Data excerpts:
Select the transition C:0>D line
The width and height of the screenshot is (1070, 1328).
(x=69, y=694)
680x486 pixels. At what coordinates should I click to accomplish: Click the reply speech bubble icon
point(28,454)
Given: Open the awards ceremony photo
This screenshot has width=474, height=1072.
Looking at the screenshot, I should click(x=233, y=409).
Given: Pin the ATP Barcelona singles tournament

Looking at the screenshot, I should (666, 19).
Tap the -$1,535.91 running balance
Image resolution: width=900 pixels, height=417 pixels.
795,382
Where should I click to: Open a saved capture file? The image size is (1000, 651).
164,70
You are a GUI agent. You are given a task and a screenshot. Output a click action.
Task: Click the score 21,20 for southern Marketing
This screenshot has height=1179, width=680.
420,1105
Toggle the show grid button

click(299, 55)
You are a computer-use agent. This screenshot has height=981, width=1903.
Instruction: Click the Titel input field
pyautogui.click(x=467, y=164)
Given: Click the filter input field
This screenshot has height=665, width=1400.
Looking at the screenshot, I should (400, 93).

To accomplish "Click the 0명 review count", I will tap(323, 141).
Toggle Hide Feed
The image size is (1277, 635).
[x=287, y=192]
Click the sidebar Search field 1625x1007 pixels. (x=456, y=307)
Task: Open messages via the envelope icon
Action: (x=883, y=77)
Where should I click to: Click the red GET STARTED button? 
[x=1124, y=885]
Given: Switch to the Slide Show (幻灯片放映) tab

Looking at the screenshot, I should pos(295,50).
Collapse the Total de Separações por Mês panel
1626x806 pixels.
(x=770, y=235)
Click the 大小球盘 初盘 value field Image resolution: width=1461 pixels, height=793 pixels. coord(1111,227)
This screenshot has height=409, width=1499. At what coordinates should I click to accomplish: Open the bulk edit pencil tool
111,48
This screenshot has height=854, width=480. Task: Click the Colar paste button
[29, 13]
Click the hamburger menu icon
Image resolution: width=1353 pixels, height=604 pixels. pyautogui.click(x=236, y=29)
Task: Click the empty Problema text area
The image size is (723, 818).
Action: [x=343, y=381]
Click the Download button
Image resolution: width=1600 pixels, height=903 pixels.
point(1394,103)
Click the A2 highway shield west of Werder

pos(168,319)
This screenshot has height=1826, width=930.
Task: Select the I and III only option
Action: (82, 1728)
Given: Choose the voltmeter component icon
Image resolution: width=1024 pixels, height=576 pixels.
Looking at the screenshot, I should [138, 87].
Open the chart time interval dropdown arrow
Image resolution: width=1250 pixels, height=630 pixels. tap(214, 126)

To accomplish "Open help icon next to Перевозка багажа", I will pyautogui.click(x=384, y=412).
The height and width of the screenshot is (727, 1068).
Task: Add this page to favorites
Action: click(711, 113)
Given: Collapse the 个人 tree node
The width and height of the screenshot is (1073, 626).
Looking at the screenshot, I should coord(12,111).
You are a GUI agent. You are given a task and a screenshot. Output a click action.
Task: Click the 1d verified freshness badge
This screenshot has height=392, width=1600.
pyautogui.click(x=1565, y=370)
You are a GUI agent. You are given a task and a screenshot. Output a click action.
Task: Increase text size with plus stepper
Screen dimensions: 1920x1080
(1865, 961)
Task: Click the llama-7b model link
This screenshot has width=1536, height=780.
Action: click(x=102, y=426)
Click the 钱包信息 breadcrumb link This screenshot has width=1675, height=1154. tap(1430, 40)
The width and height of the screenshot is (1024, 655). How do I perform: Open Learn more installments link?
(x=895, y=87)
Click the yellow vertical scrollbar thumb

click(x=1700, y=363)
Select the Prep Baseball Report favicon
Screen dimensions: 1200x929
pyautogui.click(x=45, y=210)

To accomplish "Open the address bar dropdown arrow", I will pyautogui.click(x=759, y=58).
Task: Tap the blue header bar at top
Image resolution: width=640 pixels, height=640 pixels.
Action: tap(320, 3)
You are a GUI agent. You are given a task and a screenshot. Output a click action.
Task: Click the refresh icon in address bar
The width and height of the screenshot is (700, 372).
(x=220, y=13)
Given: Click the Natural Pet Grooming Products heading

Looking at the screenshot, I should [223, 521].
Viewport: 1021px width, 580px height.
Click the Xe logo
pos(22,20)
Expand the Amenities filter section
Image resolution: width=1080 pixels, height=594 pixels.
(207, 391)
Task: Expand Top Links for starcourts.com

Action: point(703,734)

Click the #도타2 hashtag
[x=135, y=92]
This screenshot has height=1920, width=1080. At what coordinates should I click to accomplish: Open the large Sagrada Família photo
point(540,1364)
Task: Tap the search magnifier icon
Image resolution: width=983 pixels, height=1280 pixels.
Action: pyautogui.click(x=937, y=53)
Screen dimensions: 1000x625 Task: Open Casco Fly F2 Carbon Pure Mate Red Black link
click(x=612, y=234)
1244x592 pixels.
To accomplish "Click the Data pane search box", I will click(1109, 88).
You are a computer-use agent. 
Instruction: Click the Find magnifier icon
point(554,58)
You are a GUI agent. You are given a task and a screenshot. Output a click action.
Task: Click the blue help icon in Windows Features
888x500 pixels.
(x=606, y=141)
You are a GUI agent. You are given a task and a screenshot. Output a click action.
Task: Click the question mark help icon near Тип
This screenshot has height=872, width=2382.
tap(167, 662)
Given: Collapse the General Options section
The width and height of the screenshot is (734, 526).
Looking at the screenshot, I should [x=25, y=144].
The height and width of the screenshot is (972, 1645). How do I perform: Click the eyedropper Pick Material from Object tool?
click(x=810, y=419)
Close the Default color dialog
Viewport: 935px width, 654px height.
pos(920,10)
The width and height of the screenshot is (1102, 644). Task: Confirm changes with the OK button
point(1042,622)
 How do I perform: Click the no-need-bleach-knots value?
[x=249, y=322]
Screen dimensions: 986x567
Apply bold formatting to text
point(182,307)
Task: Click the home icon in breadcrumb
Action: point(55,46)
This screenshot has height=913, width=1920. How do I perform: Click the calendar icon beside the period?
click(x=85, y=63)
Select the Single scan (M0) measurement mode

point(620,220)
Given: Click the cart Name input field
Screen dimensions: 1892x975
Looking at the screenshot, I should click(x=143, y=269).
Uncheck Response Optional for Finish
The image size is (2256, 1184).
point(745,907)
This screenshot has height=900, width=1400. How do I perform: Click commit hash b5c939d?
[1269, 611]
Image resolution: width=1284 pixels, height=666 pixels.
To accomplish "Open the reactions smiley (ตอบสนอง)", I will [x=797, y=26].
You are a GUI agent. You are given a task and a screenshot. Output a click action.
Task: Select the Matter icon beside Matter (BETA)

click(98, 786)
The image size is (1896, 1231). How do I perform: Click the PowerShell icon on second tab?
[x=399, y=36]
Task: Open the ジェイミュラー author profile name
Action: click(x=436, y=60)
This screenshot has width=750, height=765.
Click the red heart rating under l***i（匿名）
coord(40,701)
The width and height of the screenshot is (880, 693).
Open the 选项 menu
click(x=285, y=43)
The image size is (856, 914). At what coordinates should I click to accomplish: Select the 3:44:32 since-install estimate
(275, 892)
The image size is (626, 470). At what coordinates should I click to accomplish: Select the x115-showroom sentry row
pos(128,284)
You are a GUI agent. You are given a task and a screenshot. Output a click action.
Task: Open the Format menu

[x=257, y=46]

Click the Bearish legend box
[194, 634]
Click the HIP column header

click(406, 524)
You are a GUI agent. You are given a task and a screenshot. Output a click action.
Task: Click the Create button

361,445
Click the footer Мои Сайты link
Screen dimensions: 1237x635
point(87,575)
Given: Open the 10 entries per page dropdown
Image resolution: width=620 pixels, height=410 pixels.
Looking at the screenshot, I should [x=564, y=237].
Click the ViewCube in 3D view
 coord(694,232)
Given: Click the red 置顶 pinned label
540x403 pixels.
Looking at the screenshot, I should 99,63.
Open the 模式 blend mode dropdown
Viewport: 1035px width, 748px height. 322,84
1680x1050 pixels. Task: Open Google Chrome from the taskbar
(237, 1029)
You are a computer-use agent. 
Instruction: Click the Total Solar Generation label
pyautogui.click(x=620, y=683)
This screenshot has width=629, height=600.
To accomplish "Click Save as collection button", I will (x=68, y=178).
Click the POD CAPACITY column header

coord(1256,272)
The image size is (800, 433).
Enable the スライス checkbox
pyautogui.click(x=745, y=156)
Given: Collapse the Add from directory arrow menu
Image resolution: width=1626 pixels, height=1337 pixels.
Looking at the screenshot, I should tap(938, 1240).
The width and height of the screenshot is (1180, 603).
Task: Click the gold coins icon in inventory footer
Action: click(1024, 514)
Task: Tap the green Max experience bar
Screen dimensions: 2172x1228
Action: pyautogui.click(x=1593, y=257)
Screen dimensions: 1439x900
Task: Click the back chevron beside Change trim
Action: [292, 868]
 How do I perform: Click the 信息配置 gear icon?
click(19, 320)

WHAT YOU NEED TO DO:
Only one number is expected: the count of lines above that contain the string "Collapse".

RESPONSE TO THIS EXERCISE:
4